漸くルルさんから寝息が聞こえてきて、起こさないようそっと横にする。
「寝たか…。」
寝室の外にしばらくあった気配が話しかけてきた。
「なんでしょうか?」
「そいつ、レプリカなんだな…。」
「…ネフリーですか?」
「…ああ。結局調べることにはなったがな。
大変だったぜ。お前の本一冊一冊、ここ十数年の新聞一冊一冊…。」
雷がまた大きく鳴った。
近くに落ちたかもしれない。地響きも少し聞こえる。
「すみません、いずれはお話する予定でしたが…」
「嘘つけ。」
「バレましたか。」
「何年の付き合いだと思ってるんだ。」
ふふっと笑いが漏れた。
「漸く完成したレプリカ、か。
ネフリーが見覚えがあるって書いてあった。
新聞に載ったのを見てたんだろう。」
「そこからわかりましたか。」
「まあ。
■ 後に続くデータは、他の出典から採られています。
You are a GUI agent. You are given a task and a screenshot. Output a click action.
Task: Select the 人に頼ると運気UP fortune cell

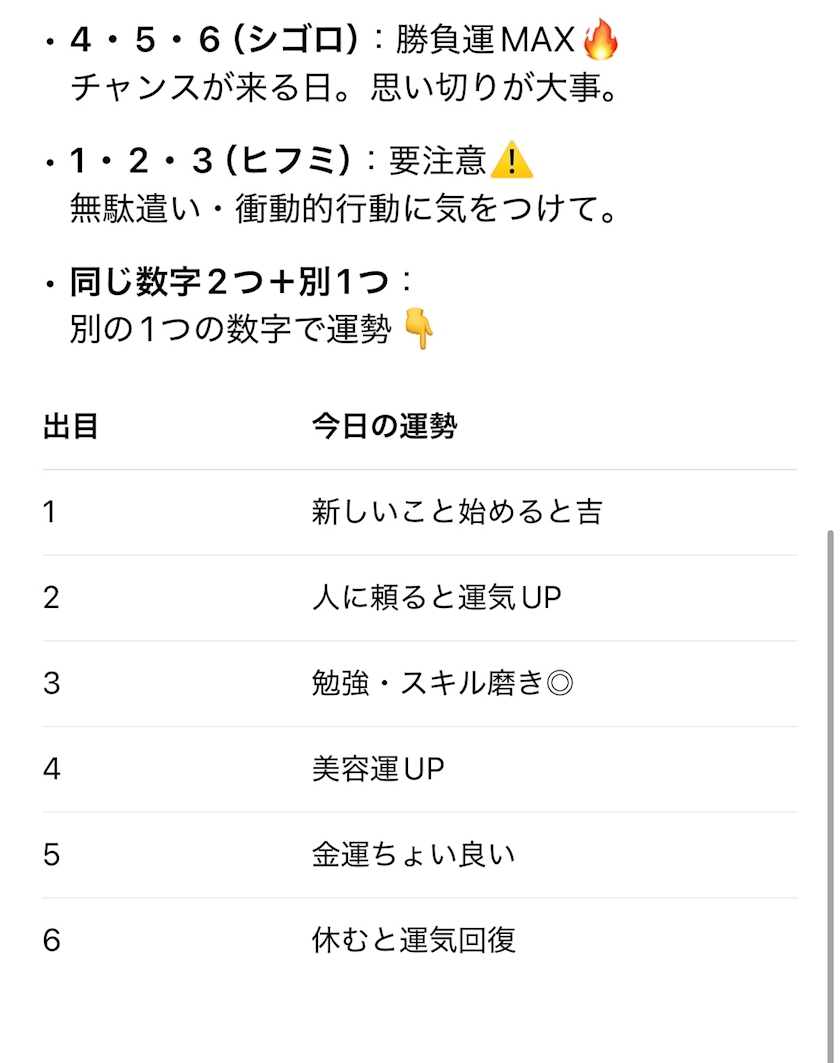click(x=436, y=598)
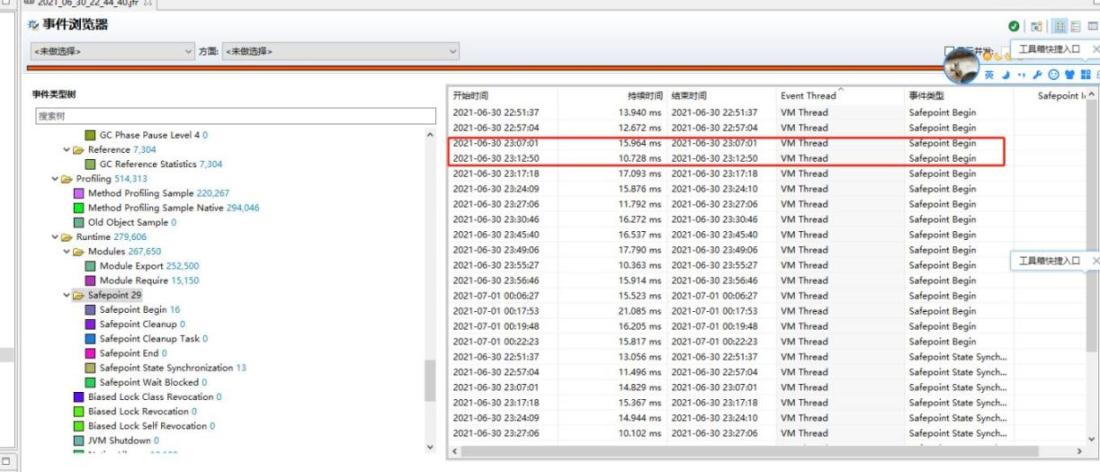Collapse the Safepoint folder node
This screenshot has width=1100, height=472.
66,296
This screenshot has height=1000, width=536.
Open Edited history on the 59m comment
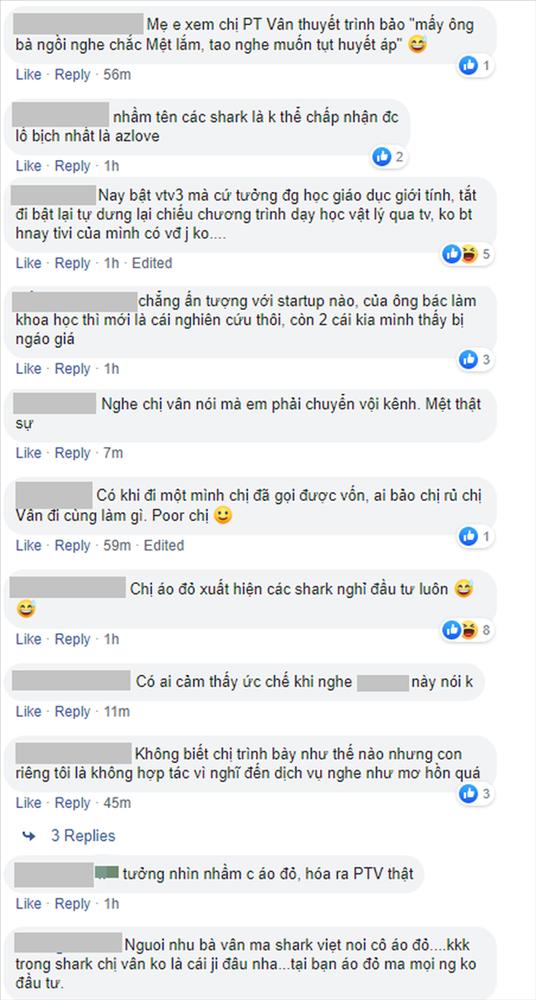pyautogui.click(x=163, y=545)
」
陛下はそう呟くと、ソファに座った。
「一応成功例ではあるのですが…彼女は…生殖機能はありません。
そして人類でもないので、このままいてもいずれ淘汰されたでしょう。
私自身、処分を考えていましたが。
彼女だけは殺せませんでした。
初めて会った時、再会した時、共に共通して思ったのが、強く惹かれるんです。
興味が沸いて仕方がないと言いますか……。」
考えながら言葉を選ぶ。
陛下が前に言ってくれた一目惚れ、これこそ正解かもしれない。
「ルルさんにまた会えて、そしてこうして繋がれて、とても幸せです。」
「…わかった。そのままでいい。」
「いつか彼女が思い出すまで、私は一緒にいます。」
陛下は黙って部屋を出た。
一通り、自分の中の罪悪感を打ち明けられる人が出来て、少しほっとする。
目を覚まさないルルさんの顔が綺麗で、そっと口づけてから隣に横になった。
指の先、髪の1本1本も、全て自分の物になった安心感。
薬指に光る指輪ごと指を絡め、ゆっくりと眠った。